Information provided:
—————
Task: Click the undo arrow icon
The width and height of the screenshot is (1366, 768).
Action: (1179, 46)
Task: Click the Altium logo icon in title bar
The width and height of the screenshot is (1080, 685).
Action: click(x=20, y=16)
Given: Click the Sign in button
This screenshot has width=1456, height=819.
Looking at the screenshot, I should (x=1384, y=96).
—————
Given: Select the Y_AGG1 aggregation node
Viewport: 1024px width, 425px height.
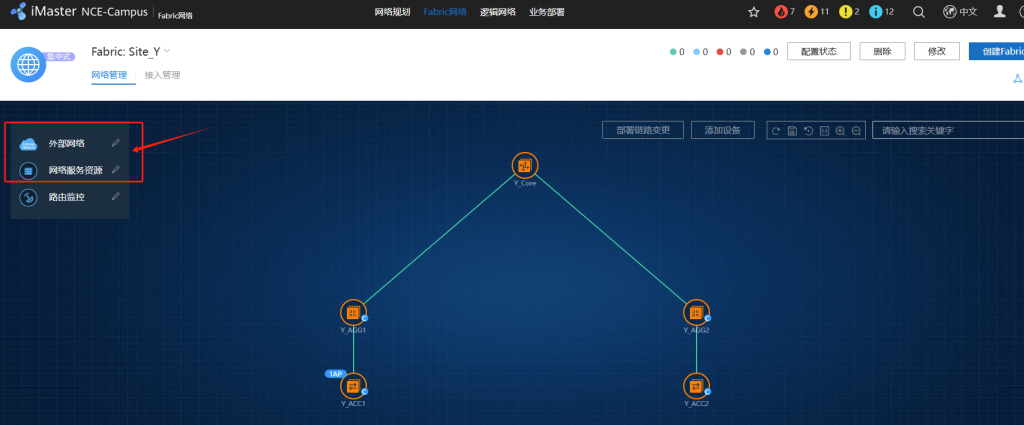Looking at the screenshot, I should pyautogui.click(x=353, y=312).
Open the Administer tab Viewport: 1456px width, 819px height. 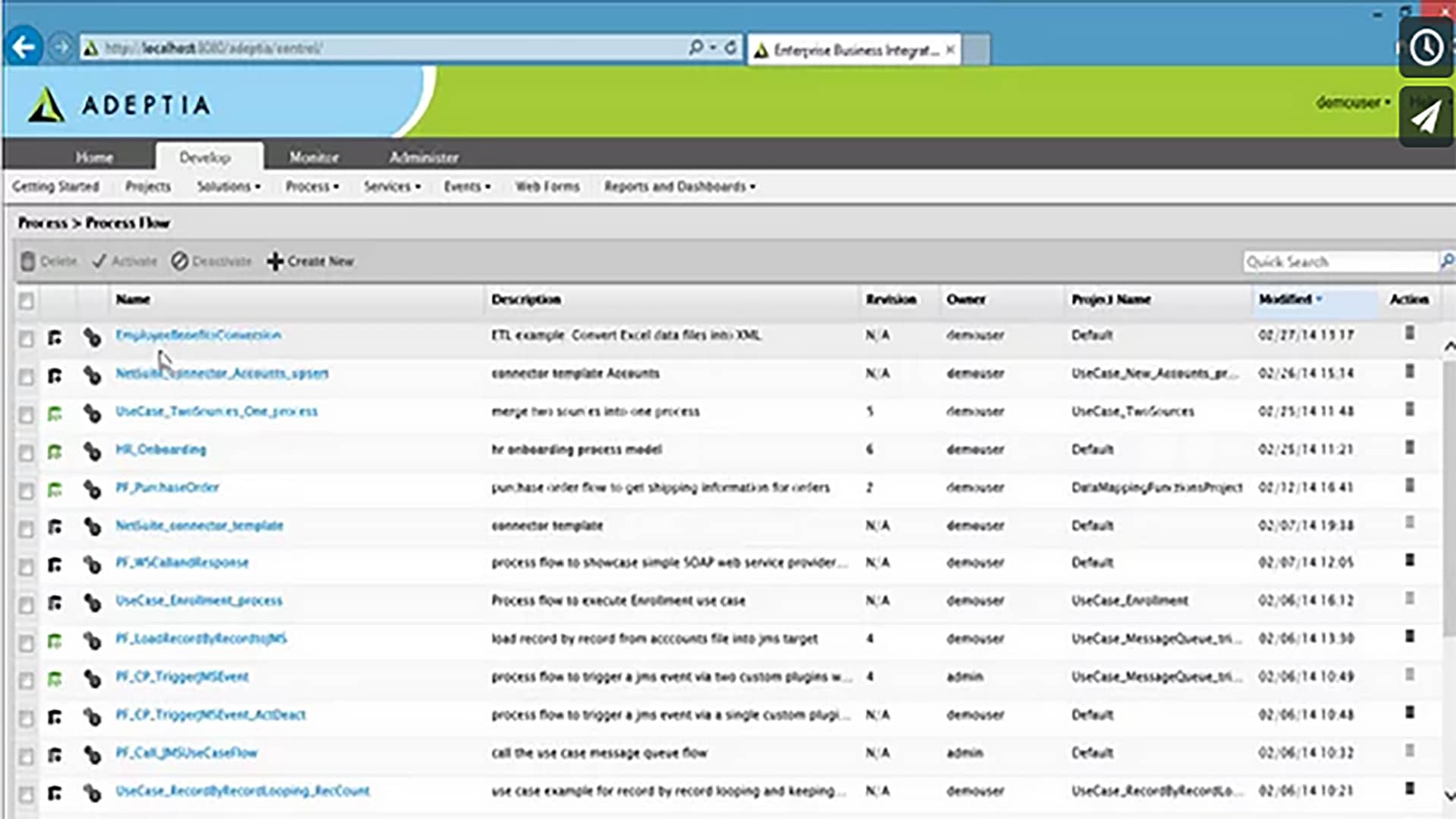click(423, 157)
—————
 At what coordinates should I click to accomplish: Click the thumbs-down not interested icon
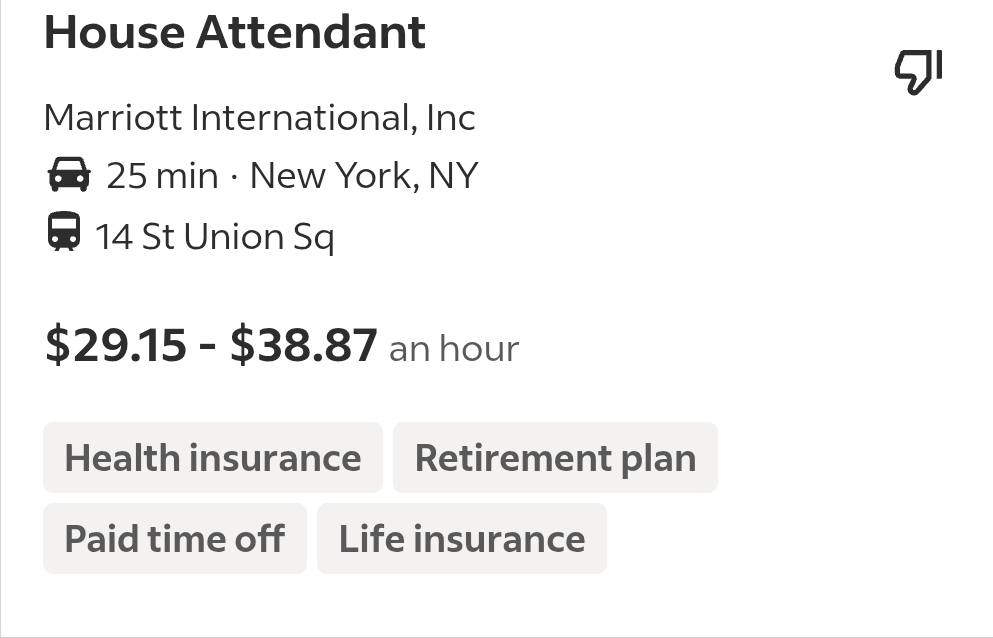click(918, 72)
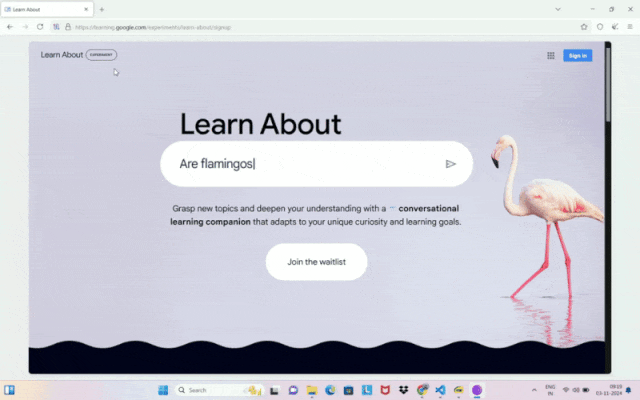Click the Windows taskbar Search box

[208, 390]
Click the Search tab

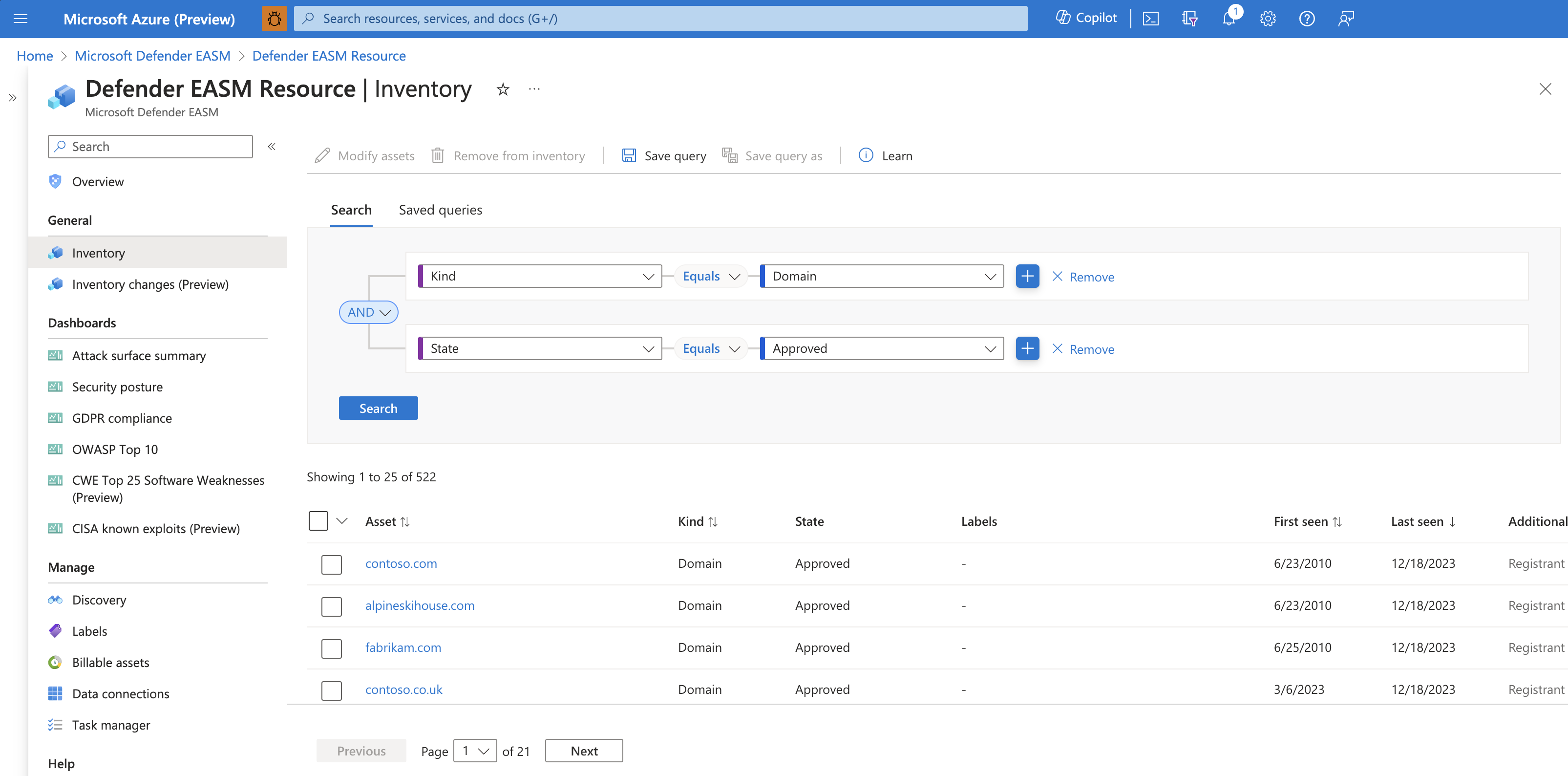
—————
Request:
Could you copy out, word for word, the lines from the one containing "At what coordinates" through the one containing "Click the Search tab", both included, leaving out the pictures?

Response to this exercise:
 At what coordinates should I click to accomplish: Click the thumbs-down not interested icon
click(918, 72)
Click the Windows taskbar Search box

[208, 390]
Click the Search tab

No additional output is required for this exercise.